In the beginning, trying to be cool, Josie re-enters high school wearing white jeans and a pink feather boa and big hair. It’s a disastrous getup, and pretty soon her only allies are the geeky brains in the math club. In English class, she knows all the answers, and this only alienates her more, though her sensitive-souled teacher (Michael Vartan) finds himself strangely attracted to her. Never Been Kissed isn’t out to alienate its target audience by breaking down clichés: We are once again in a familiar filmland where cool is shallow and smart is nerdy and the nerds get their revenge. (It’s the template for practically every high-school movie ever made.) But at least the filmmakers are having a bang-up time playing the old standards. Certainly Barrymore is: She works up the awfulness of being ostracized with such comic brio that you almost dread her inevitable cool-girl transformation. And yet when she becomes a winner, she’s just as loosey-goosey, and enchanting, as ever. Josie doesn’t sell out: She may be posing undercover as a high-school student, but she’s no poseur. The film’s message is a sappy one – be yourself – but Josie makes it respectable. She triumphs in the end by simply being who she is.
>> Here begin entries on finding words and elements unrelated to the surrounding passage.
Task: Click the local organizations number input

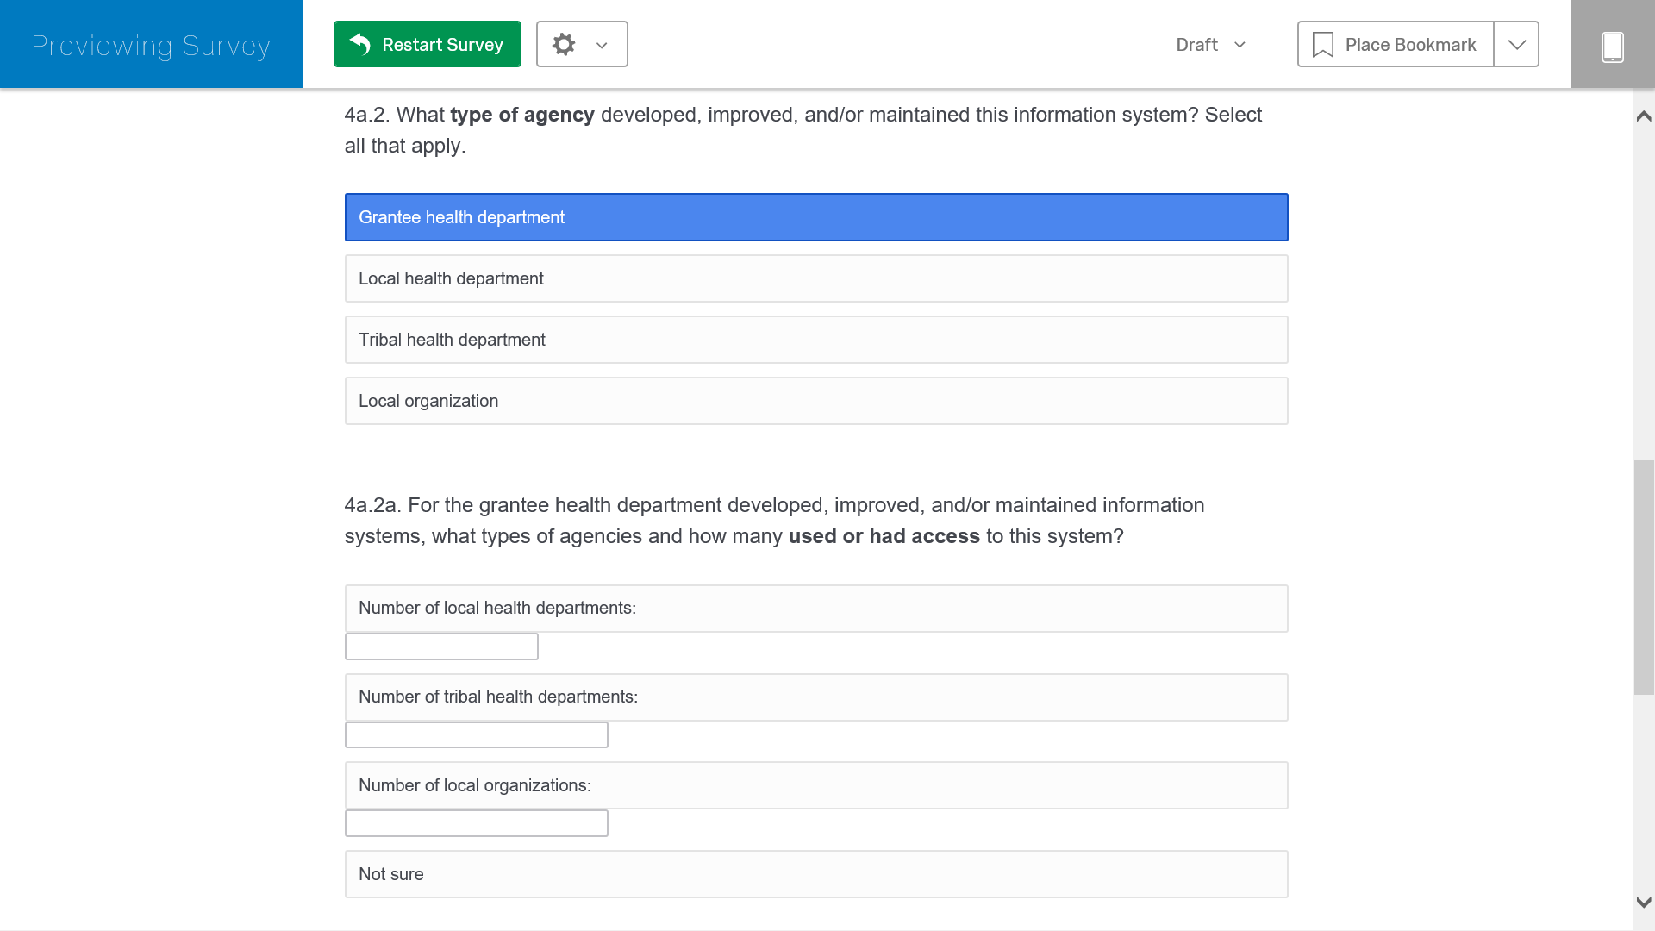Action: (476, 823)

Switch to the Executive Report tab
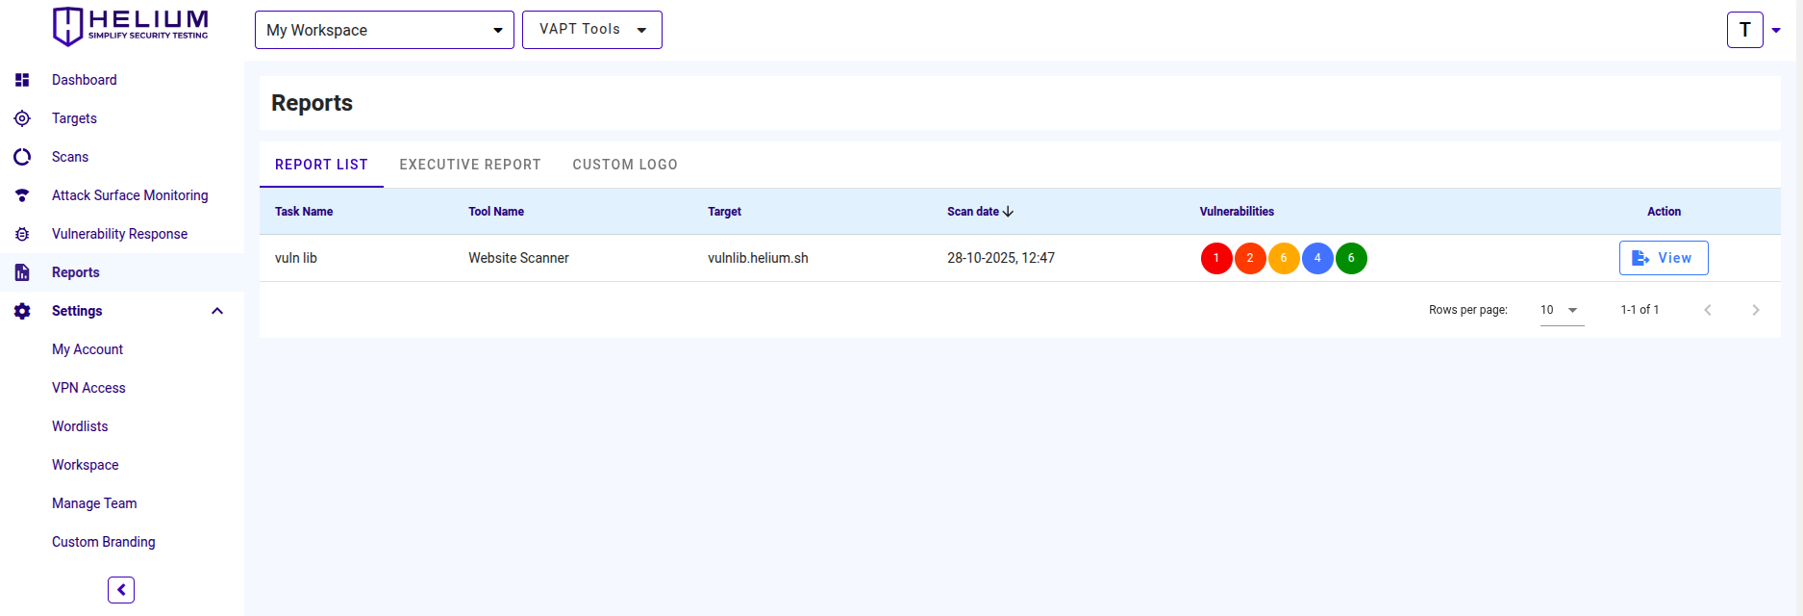(x=470, y=165)
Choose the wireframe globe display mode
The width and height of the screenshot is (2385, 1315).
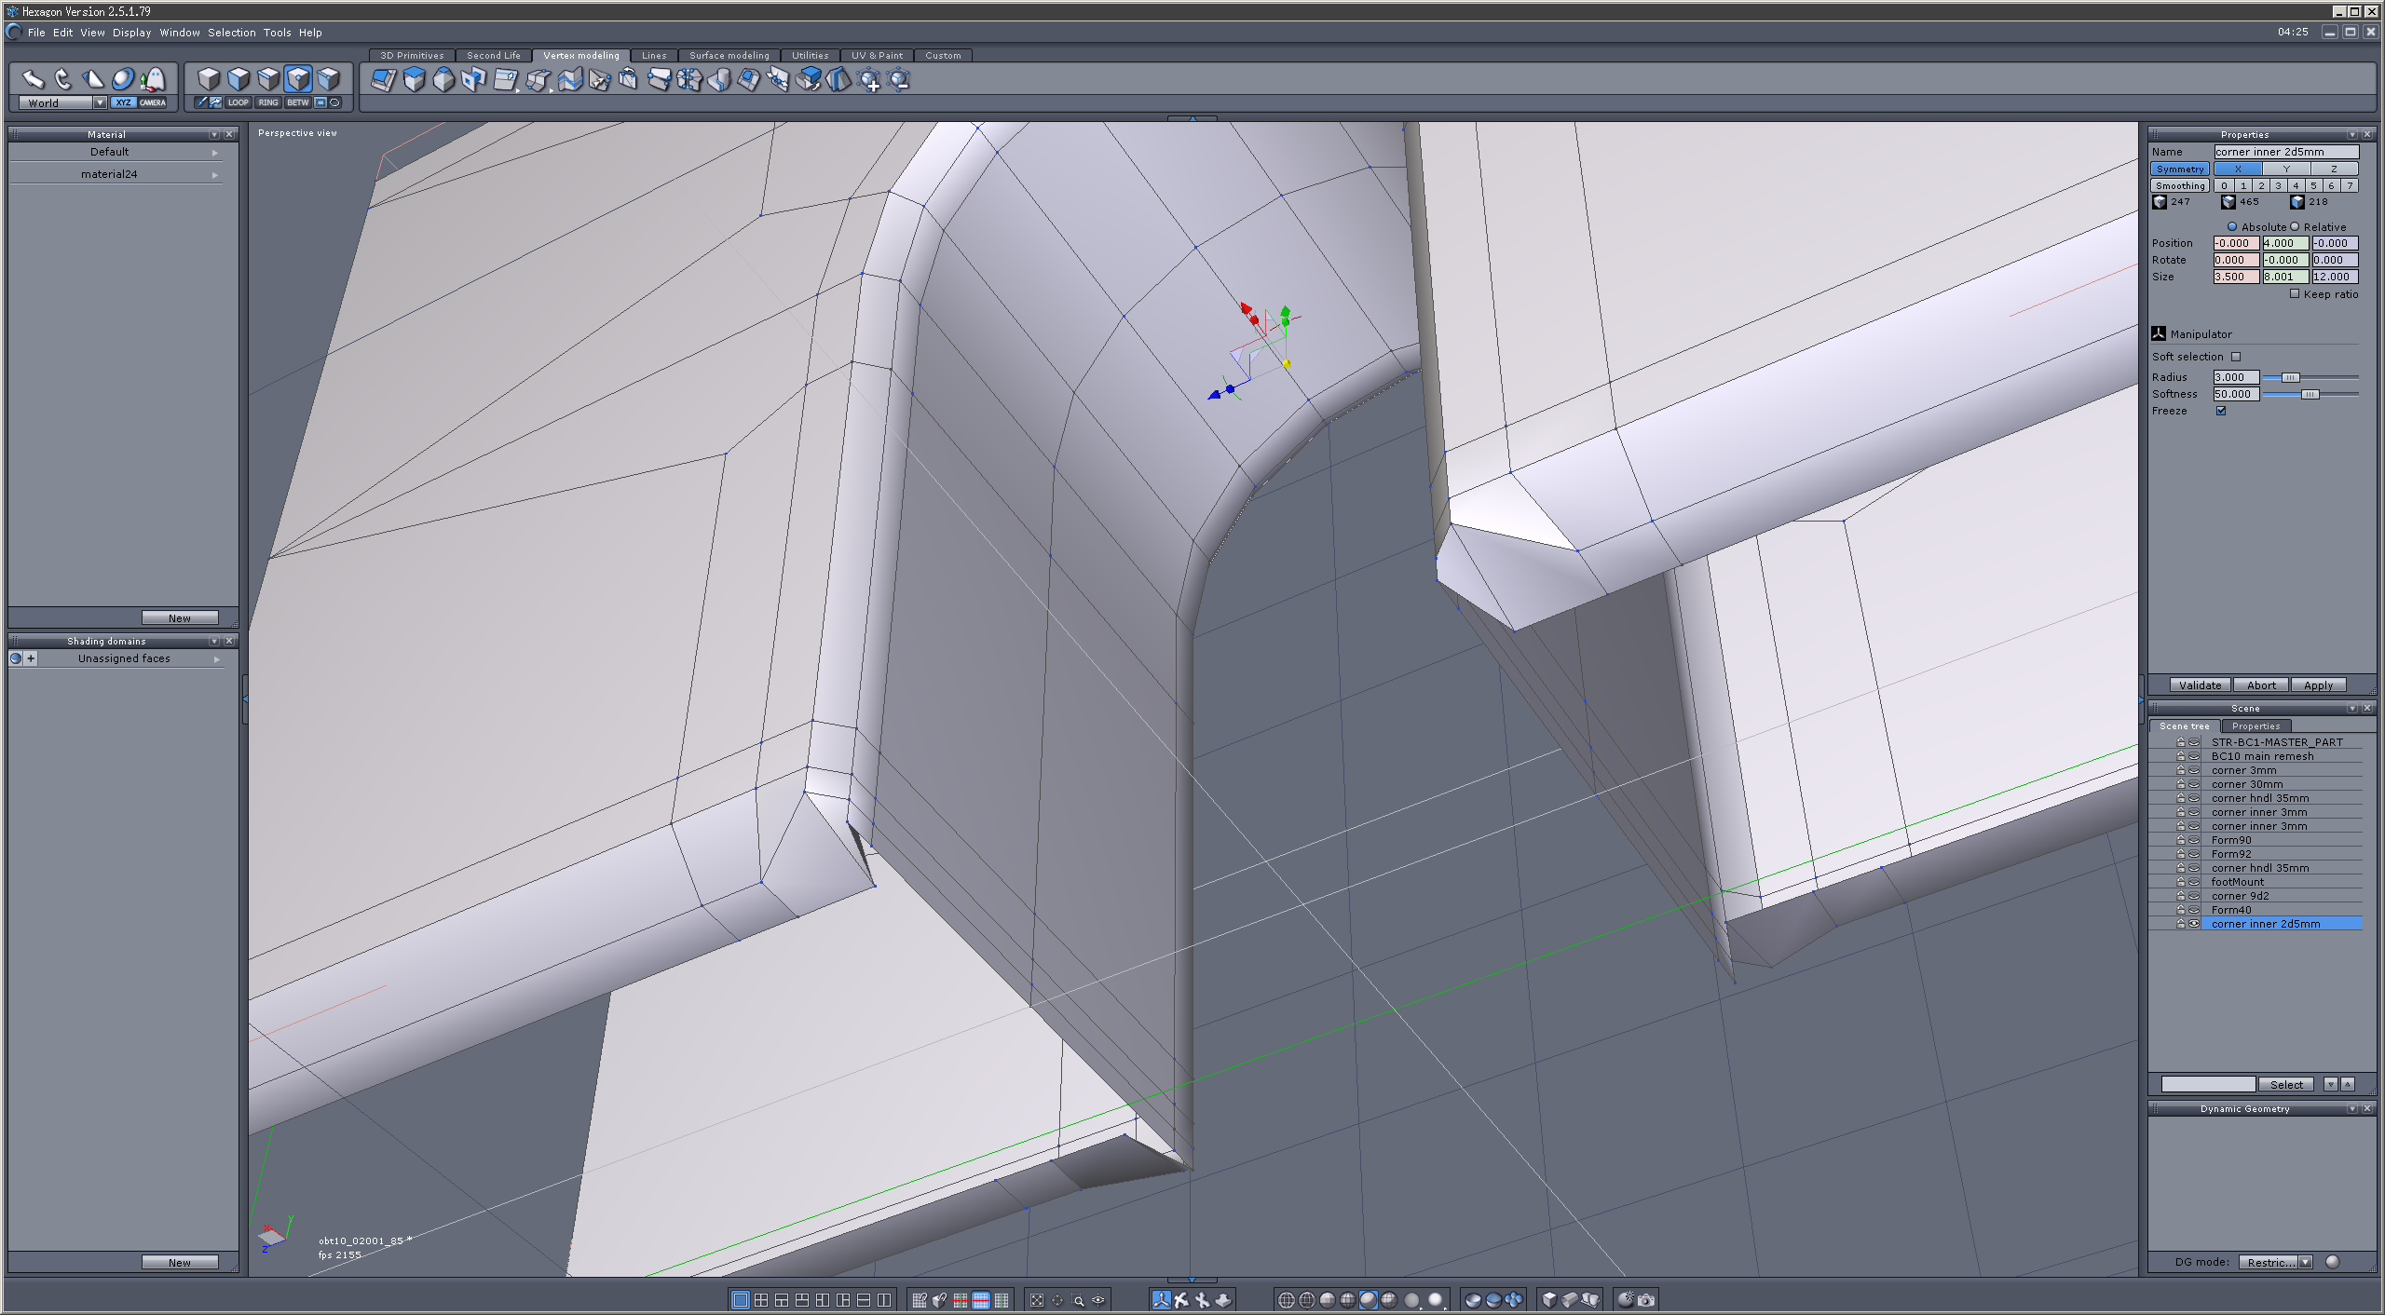[1286, 1300]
Barrymore may appear to come across as a sweet-tempered ingenue in Never Been Kissed, but her screen image, as ever, is more complicated than that. Her cuddliness always has an edge. What distinguishes Barrymore from the other actresses of roughly her generation – even the ones who might seem fairly similar to her, like Reese Witherspoon or Alicia Silverstone – is the undercurrent of mischief, even lewdness, in her dimpled smiles. (That pint-size voluptuary Christina Ricci shares this quality, but her impudence lacks the buoyancy of Barrymore’s.) Her sweet-kid performances are heartfelt, but she’s no pushover; though she may blush demurely, she’s never more than a beat away from screw-you mode. She’s equally convincing playing pure-souled types – as in this film, or in The Wedding Singer or Ever After or Home Fries – and depraved misfits, as in Guncrazy or Poison Ivy or, on TV, The Amy Fisher Story. She can be radiantly wholesome or radiantly wicked, and both states seem essential to her appeal.

Barrymore has never had a male co-star worthy of her (unless you count E.T.). She’s also never starred as an adult in a first-rate movie. But that hardly seems to matter. The throwaway quality of Never Been Kissed gives her a chance to cut loose in a way that a more “prestigious” movie wouldn’t. There’s a scene in a nightclub where the prim Josie unknowingly eats a hash brownie and suddenly scampers onto the bandstand and boogies her heart out. For us, her joy in letting her hair down is pure oxygen. We’ve seen girls like Josie before, in the old beach-party movies or in John Hughes teen flicks, but never with such wide-eyed abandon. She’s a moonstruck jitterbug. Barrymore pulls off the neatest trick of the year: She makes all this pop schlock matter.